State-of-charge (SOC) estimation in a lithium-ion battery (LIB) is a crucial task of the battery management system (BMS) in battery electric vehicle (BEV) applications. In this work, we propose a modeling framework for SOC estimation using different machine learning (ML) methods, i.e. support vector regressor (SVR), artificial neural network (ANN), and long-short term memory (LSTM) network. The necessary training data have been developed using Matlab/Simulink automotive simulations of BEV, integrated with an electrochemical Comsol Multiphysics model of LIBs. The developed multi-physics model of BEV and LIBs operation allows to investigate the effect of driving conditions on the electrochemical and degradation (i.e., the solid electrolyte interphase – SEI – formation and decomposition) processes occurring inside batteries of different chemistries adopted in the Tesla S and Nissan Leaf BEVs. Our study remarks also the importance of taking into account the different components of BEV in the development of informative datasets, which are required for the implementation of learning algorithms for SOC evaluation. Thus, the proposed work establishes a basis for the generation of realistic training data based on simulations of BEV and LIBs dynamic response, which allows a more precise SOC estimation based on data driven approaches.

Research methods Heading link

Phase-field modeling and software development

MOOSE (Multiphysics Object-Oriented Simulation Environment) is a finite-element, multiphysics framework, which provides a high-level interface to some of the most sophisticated nonlinear solver technology. The MOOSE framework was developed to simplify the creation of fully coupled, nonlinear, multiphysics applications, where each application is made up of physics “modules” that describe the PDEs to be solved, material properties, boundary and initial conditions, postprocessed quantities, etc. In our work, we use MOOSE for the phase-field based numerical simulations.

Finite element model development in Ansys

Finite element model development in Ansys.
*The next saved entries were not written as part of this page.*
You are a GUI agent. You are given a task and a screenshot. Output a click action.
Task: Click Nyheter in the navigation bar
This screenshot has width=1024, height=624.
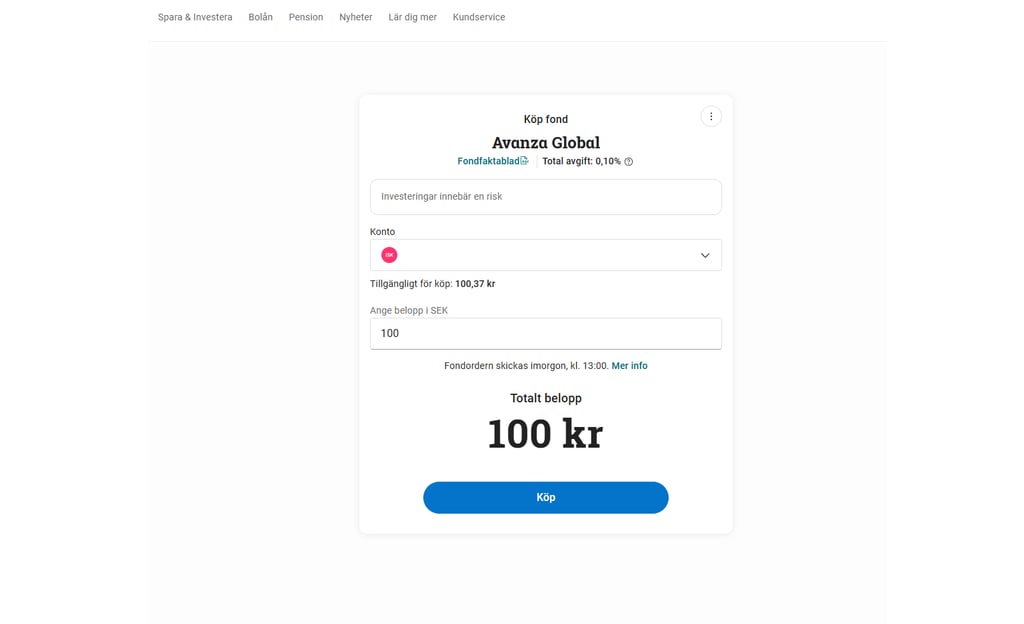pyautogui.click(x=355, y=17)
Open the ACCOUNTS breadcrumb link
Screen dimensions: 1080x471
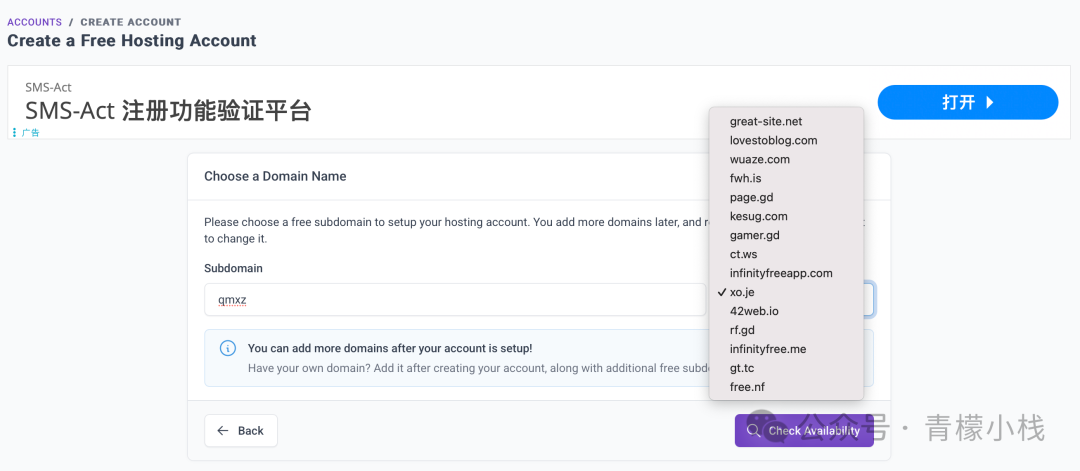(34, 22)
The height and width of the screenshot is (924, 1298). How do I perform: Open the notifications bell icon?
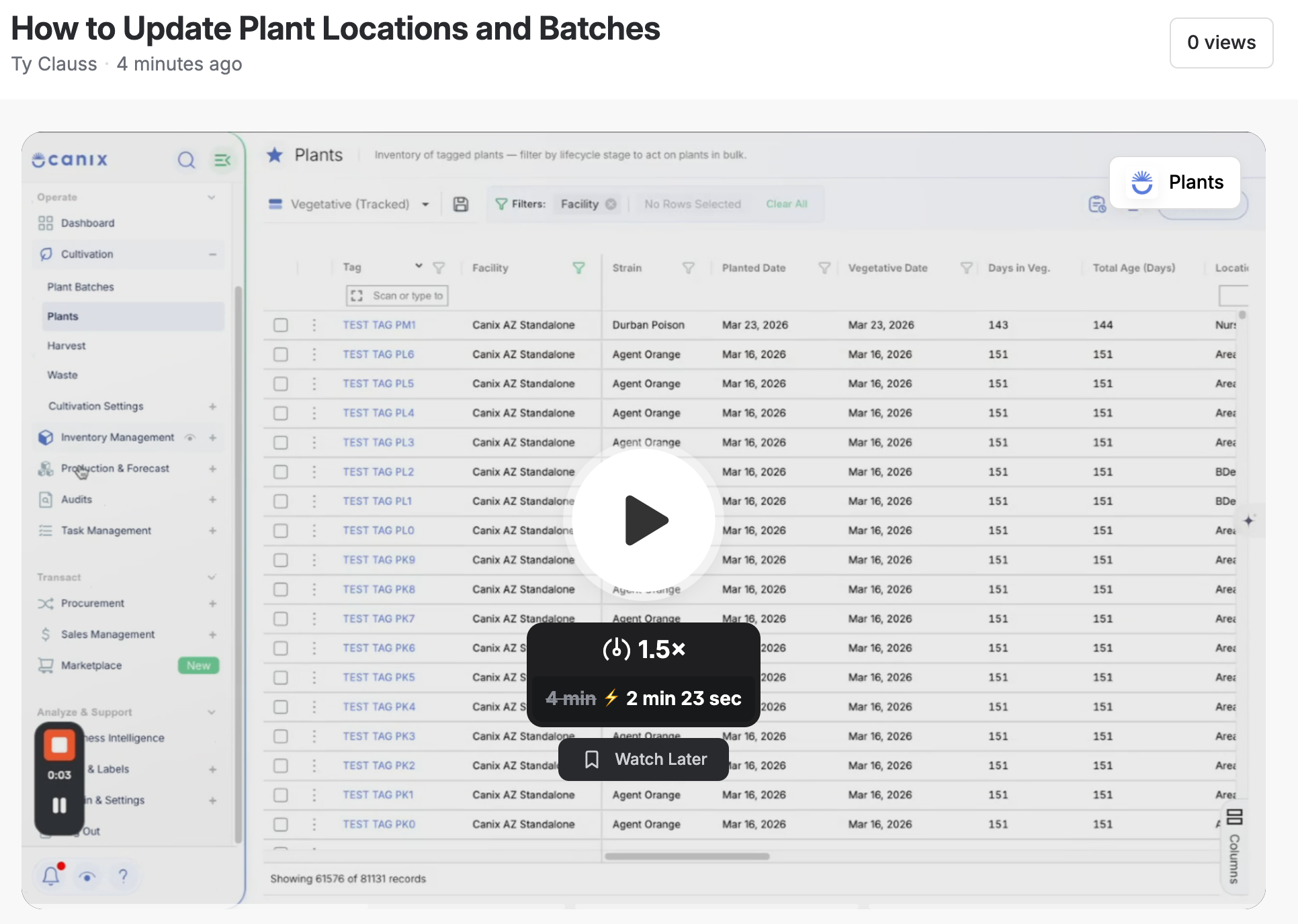[x=52, y=875]
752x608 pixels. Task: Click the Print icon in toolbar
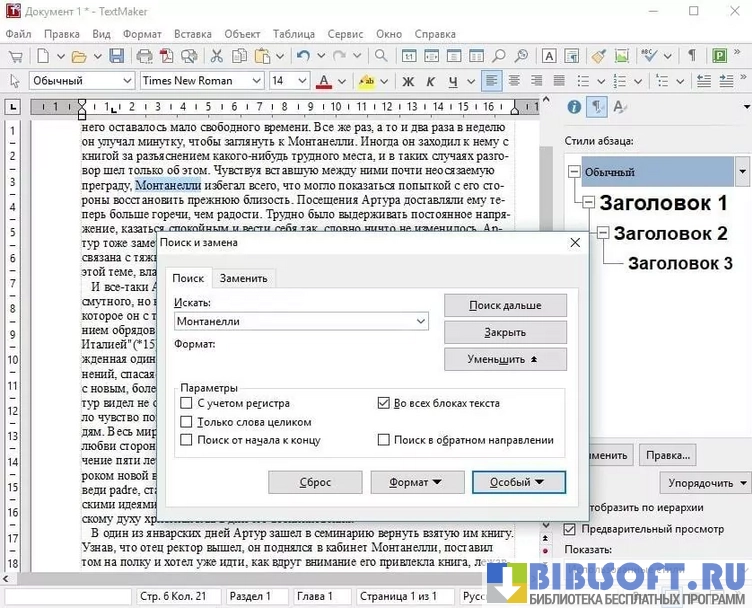click(145, 56)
The species concentration and stress–strain fields are solved with an implicit, coupled temperature–displacement procedure in ANSYS®. Since the governing equations of the slow chemical stress are mathematically analogous to those of thermal stress, they are solved by treating the chemical source as a thermal source. The species ion diffusion is considered analogous to heat diffusion, and the expansion coefficient is equivalently treated as the thermal expansion coefficient. An 8-node quadratic coupled field element (PLANE 223) is used to accommodate both the structural and thermal degrees of freedom. The element has eight nodes with four degrees of freedom per node. The finite deformation effects due to diffusion, geometric nonlinearity and material nonlinearity are considered by using a large deformation formulation and bilinear isotropic hardening material model respectively.

Finite element model development in Comsol Multiphysics

Finite element model development in Comsol Multiphysics.

Different modules of Comsol are used to solve physico-chemical problems of interest. In particular, Li-ion battery, battery management system, etc.

Matlab/Simulink model is developed to simulated electric vehicle performance.

Density functional theory (DFT) calculations

Density functional theory (DFT) calculations.

For our DFT calculations we use  the VASP (Vienna Ab initio Simulation Package) code and the Atomistic Tool Kit (ATK) ofr creation of structures and NEBs.

Machine learning

We use open source codes and libraries such as Keras, Theano, TensorFlow, etc.